:: 简短任务 A ::
请把列表中从包含“Дождевик Rainfall, белый (47, 302)”的那一行起，一直到包含“Дождевик в круглом”的那一行为止的各行，整理成一个 JSON 字符串列表，每行对应一个字符串，首尾两行都要包括，空行略去。

:: 节选原文 ::
《莊子》外篇·天地

天地原文

  天地虽大,其化均也;万物虽多,其治一也;人卒虽众,其主君也 。君原于德而成于天。故曰:玄古之君天下,无为也,天德而已矣。 以道观言而天下之君正;以道观分而君臣之义明;以道观能而天下之 官治;以道泛观而万物之应备。故通于天地者,德也;行于万物者, 道也;上治人者,事也;能有所艺者,技也。技兼于事,事兼于义, 义兼于德,德兼于道,道兼于天。故曰:古之畜天下者,无欲而天下 足,无为而万物化,渊静而百姓定。《记》曰:“通于一而万事毕, 无心得而鬼神服。”

  夫子曰:“夫道,覆载万物者也,洋洋乎大哉!君子不可以不刳心 焉。无为为之之谓天,无为言之之谓德,爱人利物之谓仁,不同同之 之谓大,行不崖异之谓宽,有万不同之谓富。故执德之谓纪,德成之 谓立,循于道之谓备,不以物挫志之谓完。君子明于此十者,则韬乎 其事心之大也,沛乎其为万物逝也。若然者,藏金于山,藏珠于渊; 不利货财,不近贵富;不乐寿,不哀夭;不荣通,不丑穷。不拘一世 之利以为己私分,不以王天下为己处显。显则明。万物一府,死生同 状。”

  夫子曰:“夫道,渊乎其居也,漻乎其清也。金石不得无以鸣。故 金石有声,不考不鸣。万物孰能定之!夫王德之人,素逝而耻通于 事,立之本原而知通于神,故其德广。其心之出,有物采之。故形 非道不生,生非德不明。存形穷生,立德明道,非王德者邪!荡荡 乎!忽然出,勃然动,而万物从之乎!此谓王德之人。视乎冥冥, 听乎无声。冥冥之中,独见晓焉;无声之中,独闻和焉。故深之又 深而能物焉;神之又神而能精焉。故其与万物接也,至无而供其求, 时骋而要其宿,大小、长短、修远。”

:: 本题数据 ::

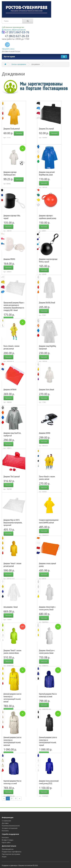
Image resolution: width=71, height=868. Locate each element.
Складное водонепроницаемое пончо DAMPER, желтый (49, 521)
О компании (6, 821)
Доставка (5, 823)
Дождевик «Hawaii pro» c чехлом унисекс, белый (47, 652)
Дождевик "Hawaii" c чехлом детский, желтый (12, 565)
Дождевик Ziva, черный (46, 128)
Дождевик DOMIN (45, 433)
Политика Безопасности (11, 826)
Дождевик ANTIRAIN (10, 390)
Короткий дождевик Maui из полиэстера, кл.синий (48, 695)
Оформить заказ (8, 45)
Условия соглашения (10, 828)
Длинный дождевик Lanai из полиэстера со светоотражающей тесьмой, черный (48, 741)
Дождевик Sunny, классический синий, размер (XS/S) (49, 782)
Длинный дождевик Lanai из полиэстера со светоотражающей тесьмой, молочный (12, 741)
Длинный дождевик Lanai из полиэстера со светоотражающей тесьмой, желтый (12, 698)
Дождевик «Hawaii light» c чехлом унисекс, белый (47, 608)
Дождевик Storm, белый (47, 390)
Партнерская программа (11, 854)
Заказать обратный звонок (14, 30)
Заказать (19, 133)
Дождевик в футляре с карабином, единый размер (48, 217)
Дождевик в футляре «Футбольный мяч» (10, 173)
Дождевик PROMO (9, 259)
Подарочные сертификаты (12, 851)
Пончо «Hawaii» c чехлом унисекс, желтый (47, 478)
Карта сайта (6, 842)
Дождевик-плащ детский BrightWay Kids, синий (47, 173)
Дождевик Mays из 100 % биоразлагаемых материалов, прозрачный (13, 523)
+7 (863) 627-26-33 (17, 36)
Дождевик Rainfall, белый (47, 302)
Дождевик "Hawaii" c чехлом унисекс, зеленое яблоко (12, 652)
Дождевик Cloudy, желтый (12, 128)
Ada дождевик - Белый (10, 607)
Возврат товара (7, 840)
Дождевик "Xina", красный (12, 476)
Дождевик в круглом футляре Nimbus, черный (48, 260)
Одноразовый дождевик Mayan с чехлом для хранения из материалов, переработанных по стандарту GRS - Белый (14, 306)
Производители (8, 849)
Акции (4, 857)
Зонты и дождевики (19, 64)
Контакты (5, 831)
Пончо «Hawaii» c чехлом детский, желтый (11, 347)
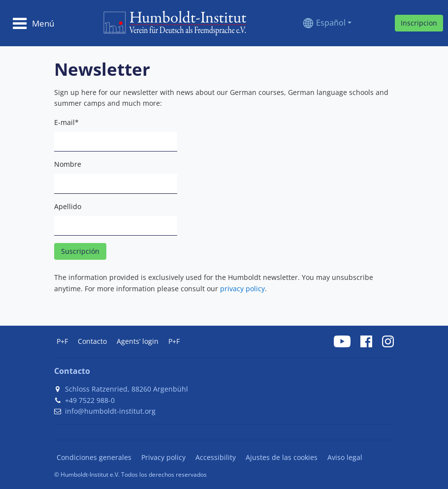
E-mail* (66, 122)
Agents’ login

:: 简短任务 B ::
根据节选原文，“王德之人”的德为什么广？请用一到三句话说明原文给出的理由。

:: 正确结果 A ::
[
  "Дождевик Rainfall, белый (47, 302)",
  "Дождевик \"Hawaii\" c чехлом унисекс, зеленое яблоко (12, 652)",
  "Дождевик Cloudy, желтый (12, 128)",
  "Ada дождевик - Белый (10, 607)",
  "Возврат товара (7, 840)",
  "Дождевик \"Xina\", красный (12, 476)",
  "Дождевик в круглом футляре Nimbus, черный (48, 260)"
]

:: 正确结果 B ::
原文说王德之人“素逝而耻通于事，立之本原而知通于神”，紧接着用“故其德广”作结。也就是说，他以素朴的方式行事，不屑于通晓琐细之事，又立足于根本本原，智慧通达神妙，所以他的德广大。